[Stored records]
--*--
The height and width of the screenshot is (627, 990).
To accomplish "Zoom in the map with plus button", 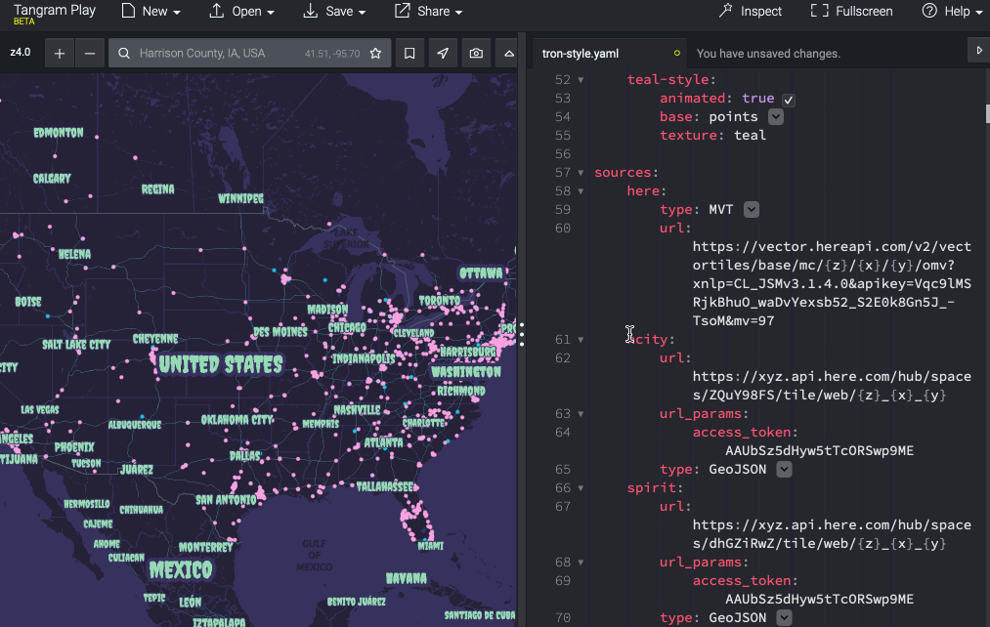I will coord(60,54).
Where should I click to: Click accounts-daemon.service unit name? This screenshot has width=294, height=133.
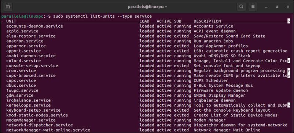pos(34,26)
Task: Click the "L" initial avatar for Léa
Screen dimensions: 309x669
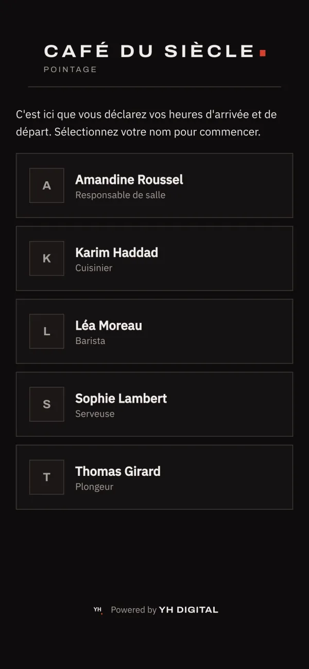Action: (46, 331)
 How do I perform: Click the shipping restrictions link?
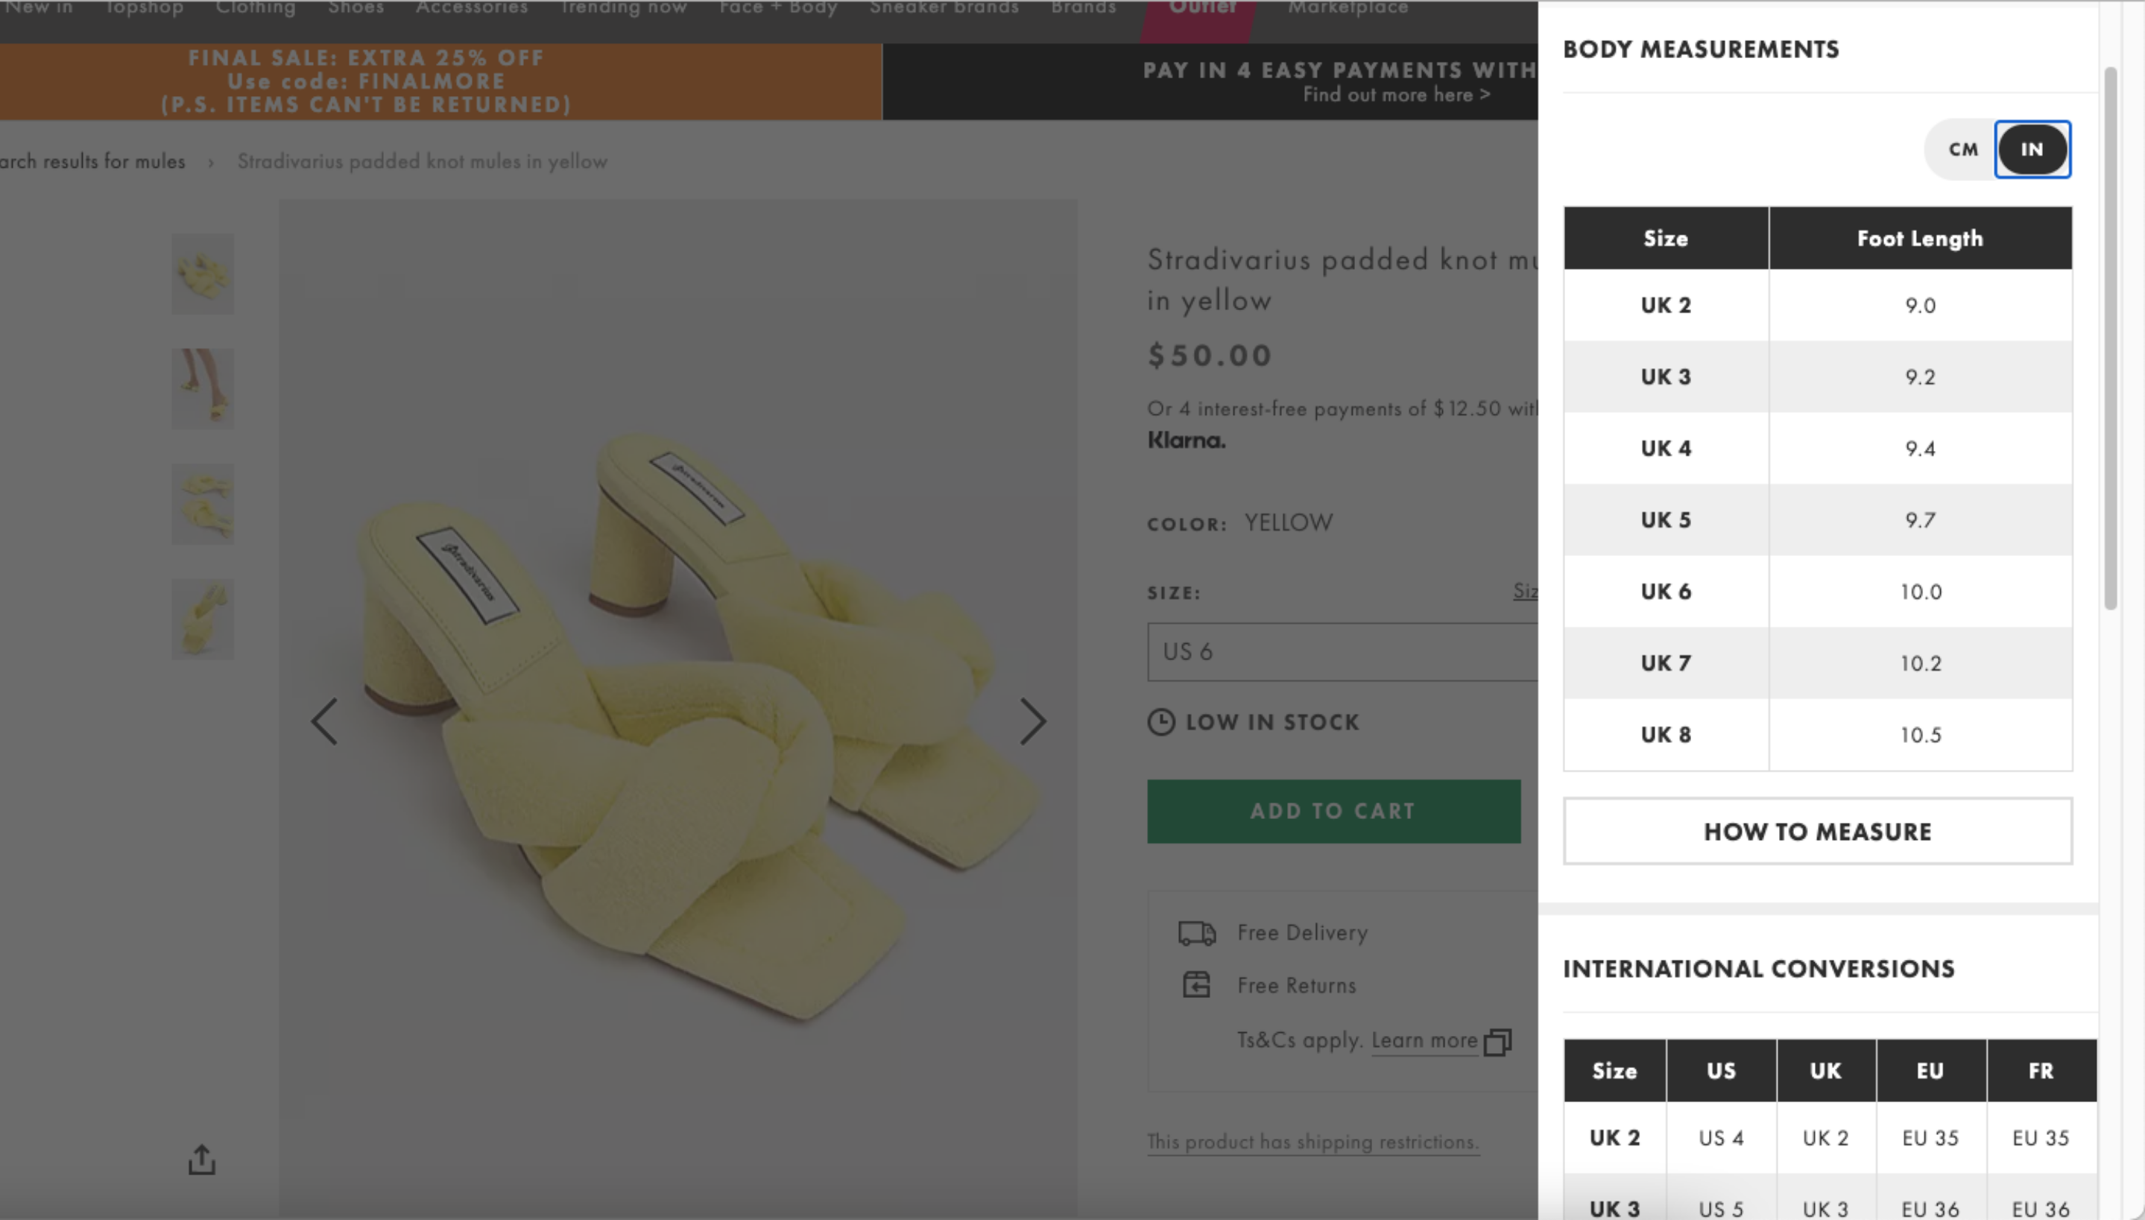1312,1140
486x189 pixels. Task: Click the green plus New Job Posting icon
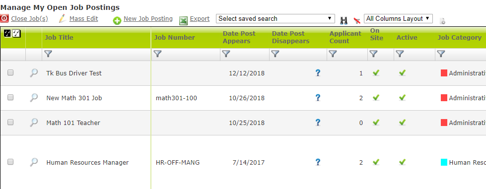(x=117, y=21)
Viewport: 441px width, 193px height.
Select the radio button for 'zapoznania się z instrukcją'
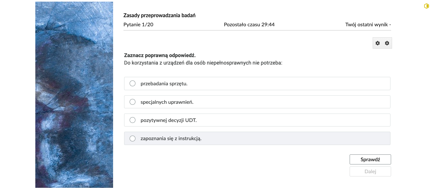pyautogui.click(x=133, y=138)

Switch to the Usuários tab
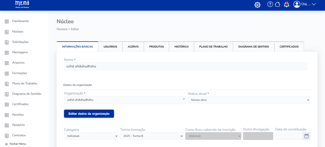pyautogui.click(x=110, y=47)
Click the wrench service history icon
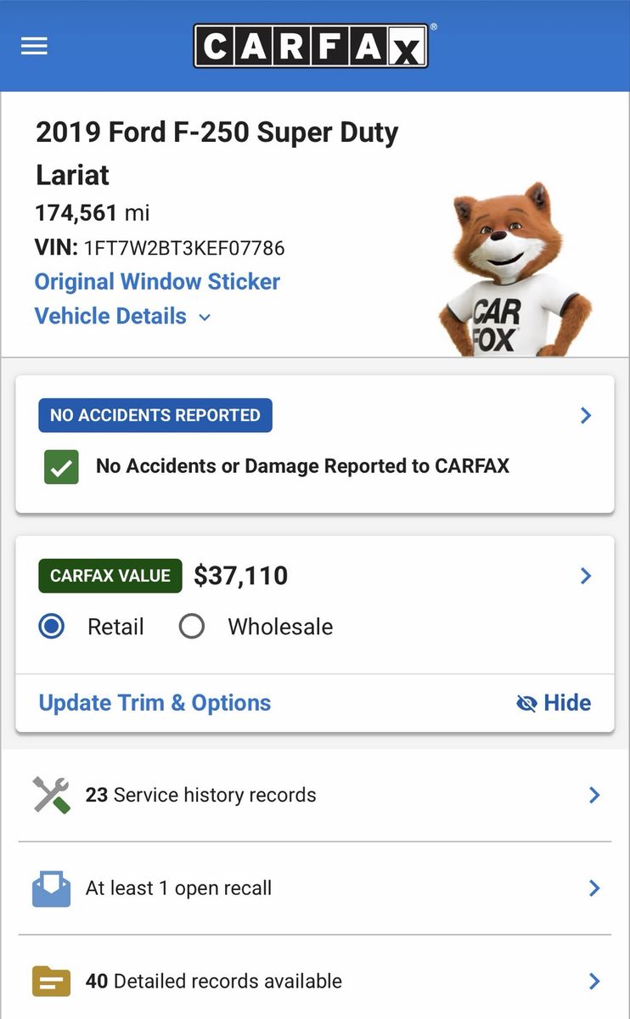 [52, 795]
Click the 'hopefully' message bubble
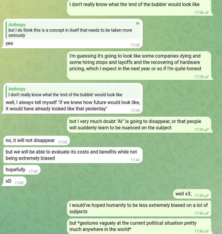The image size is (222, 234). (16, 170)
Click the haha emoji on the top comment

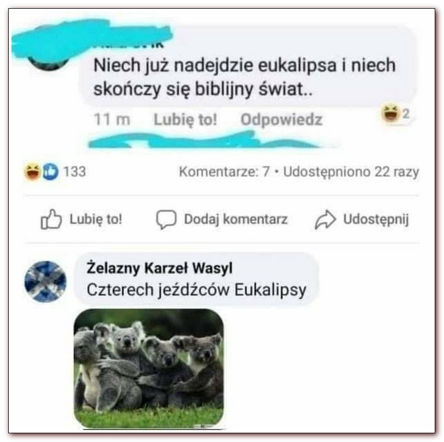pyautogui.click(x=390, y=113)
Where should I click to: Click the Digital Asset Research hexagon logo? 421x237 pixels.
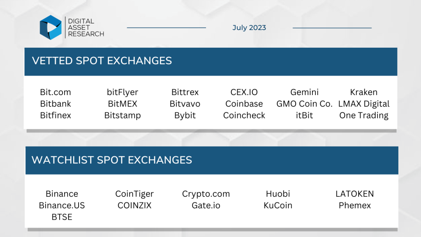point(51,28)
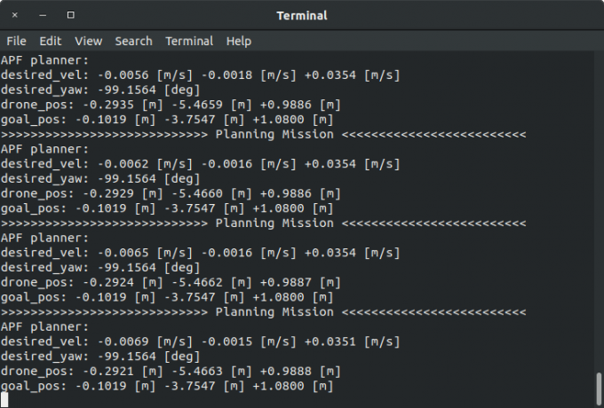Click the cursor block at the prompt
This screenshot has width=604, height=408.
(4, 400)
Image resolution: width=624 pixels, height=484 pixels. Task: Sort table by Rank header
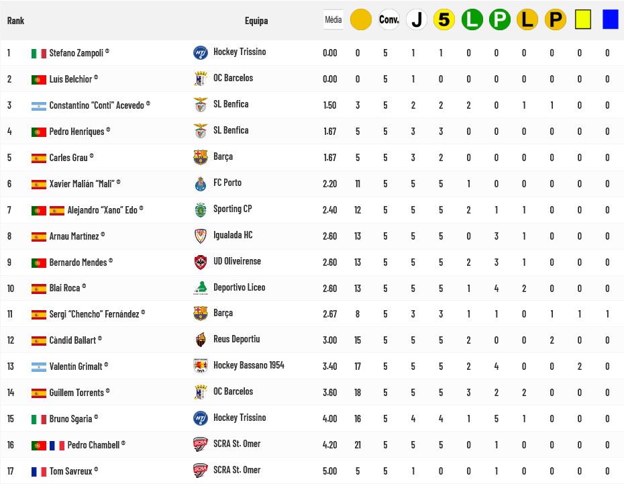15,21
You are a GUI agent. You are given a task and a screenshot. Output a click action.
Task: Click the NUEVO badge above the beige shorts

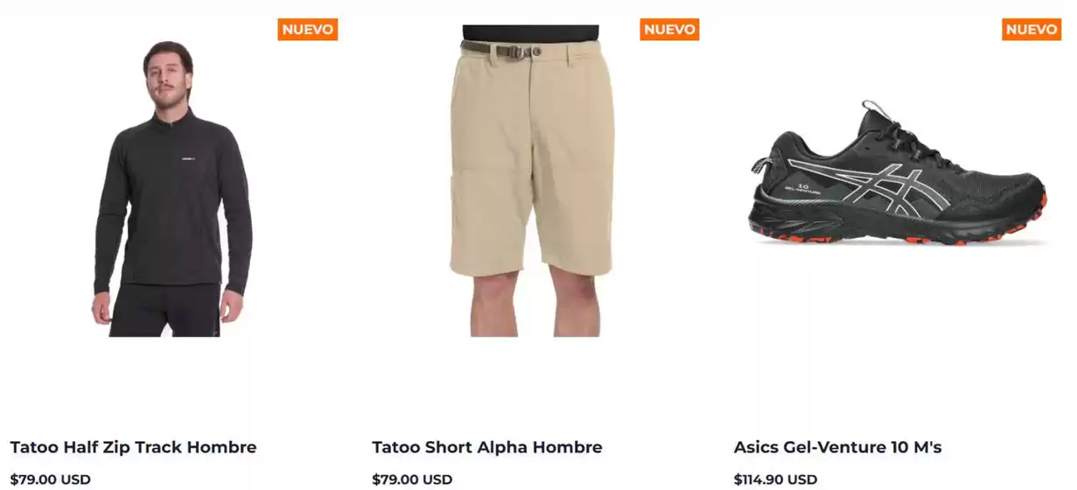coord(669,29)
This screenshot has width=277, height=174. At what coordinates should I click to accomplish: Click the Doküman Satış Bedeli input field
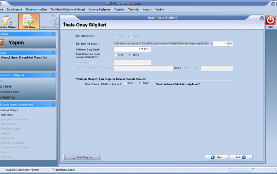[132, 49]

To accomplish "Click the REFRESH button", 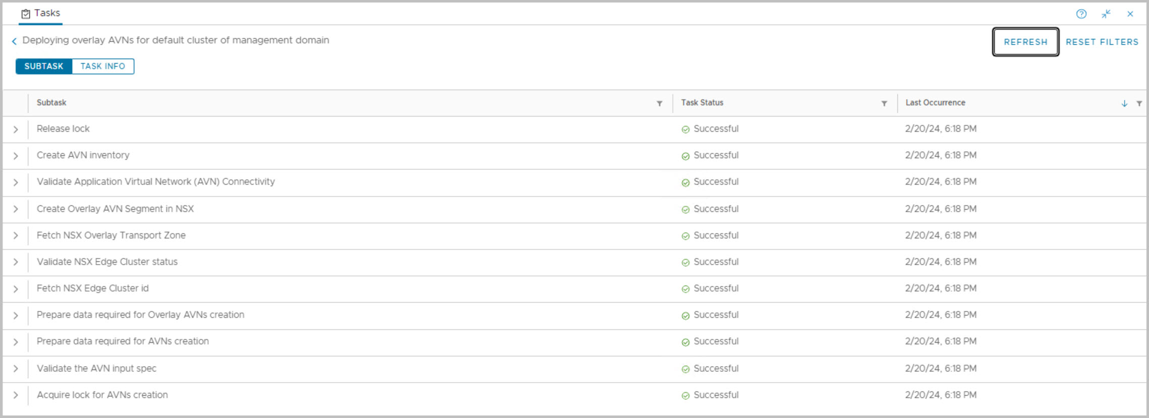I will point(1025,42).
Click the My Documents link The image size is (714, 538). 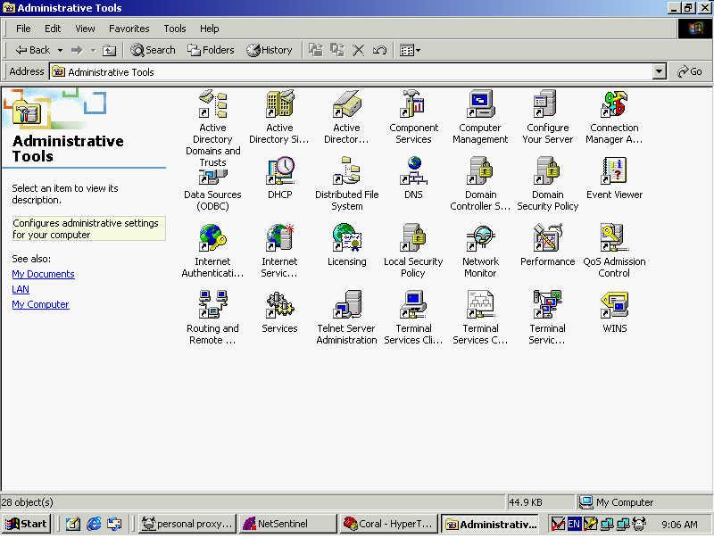point(43,274)
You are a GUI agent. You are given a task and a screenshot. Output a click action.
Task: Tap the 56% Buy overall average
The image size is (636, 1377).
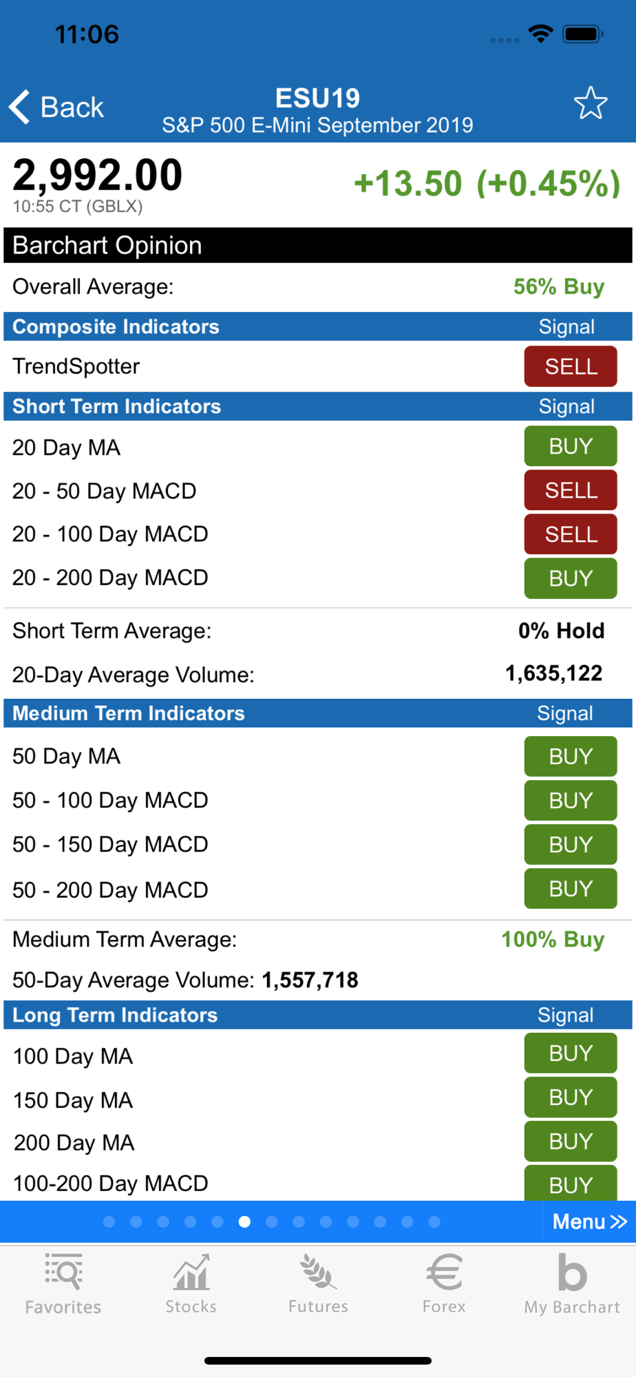coord(558,286)

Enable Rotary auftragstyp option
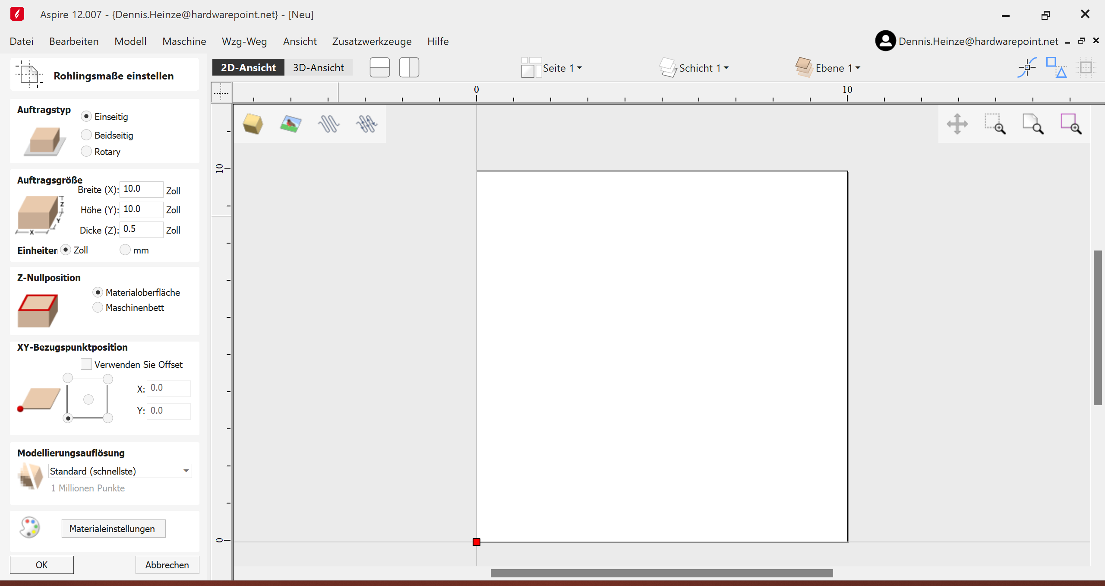click(x=86, y=151)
--*--
### INSTRUCTIONS FOR THE TASK
Return exactly the lines from the line with "Task: Tap the 56% Buy overall average" through the last line of the data above, both included; pictures do not go in the answer.

### SOLUTION
Task: Tap the 56% Buy overall average
The image size is (636, 1377).
coord(558,286)

Enable Rotary auftragstyp option
click(x=86, y=151)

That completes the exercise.